TASK ITEM - In the entries below, find the line with "Thinking about Retirement? (74, 1547)" and the line with "PowerBOOST Your Life". Reproduce those two lines and every line between them exactly, and nothing more.

DATA SHOWN -
####################

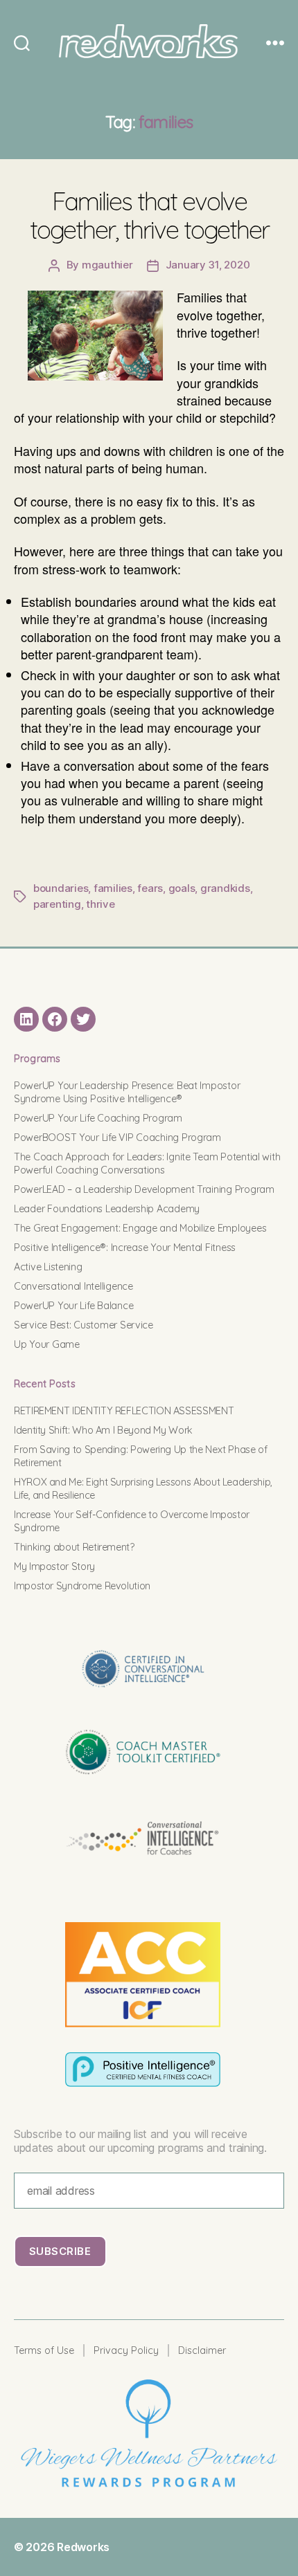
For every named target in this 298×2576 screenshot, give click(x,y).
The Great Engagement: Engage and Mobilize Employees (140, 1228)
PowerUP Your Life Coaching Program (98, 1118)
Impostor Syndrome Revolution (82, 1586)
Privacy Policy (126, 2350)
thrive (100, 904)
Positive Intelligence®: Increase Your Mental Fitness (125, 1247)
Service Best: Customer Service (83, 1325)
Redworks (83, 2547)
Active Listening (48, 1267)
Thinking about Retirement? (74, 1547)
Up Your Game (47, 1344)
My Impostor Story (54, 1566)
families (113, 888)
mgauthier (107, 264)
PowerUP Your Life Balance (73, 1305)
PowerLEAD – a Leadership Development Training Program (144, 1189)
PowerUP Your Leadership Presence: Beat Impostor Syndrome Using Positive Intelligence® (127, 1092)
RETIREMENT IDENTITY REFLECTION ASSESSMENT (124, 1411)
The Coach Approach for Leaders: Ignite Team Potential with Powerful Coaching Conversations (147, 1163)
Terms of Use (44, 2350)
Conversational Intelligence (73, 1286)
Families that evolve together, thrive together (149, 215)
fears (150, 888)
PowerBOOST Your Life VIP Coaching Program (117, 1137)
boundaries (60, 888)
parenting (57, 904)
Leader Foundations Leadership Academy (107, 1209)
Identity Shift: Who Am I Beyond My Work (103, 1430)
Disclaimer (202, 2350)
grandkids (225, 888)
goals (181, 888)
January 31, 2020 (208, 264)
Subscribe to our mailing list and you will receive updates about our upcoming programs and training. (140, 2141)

####################

RESPONSE FOR THIS EXERCISE -
Thinking about Retirement? (74, 1547)
Up Your Game (47, 1344)
My Impostor Story (54, 1566)
families (113, 888)
mgauthier (107, 264)
PowerUP Your Life Balance (73, 1305)
PowerLEAD – a Leadership Development Training Program (144, 1189)
PowerUP Your Leadership Presence: Beat Impostor Syndrome Using Positive Intelligence® (127, 1092)
RETIREMENT IDENTITY REFLECTION ASSESSMENT (124, 1411)
The Coach Approach for Leaders: Ignite Team Potential with Powerful Coaching Conversations (147, 1163)
Terms of Use (44, 2350)
Conversational Intelligence (73, 1286)
Families that evolve together, thrive together (149, 215)
fears (150, 888)
PowerBOOST Your Life VIP Coaching Program (117, 1137)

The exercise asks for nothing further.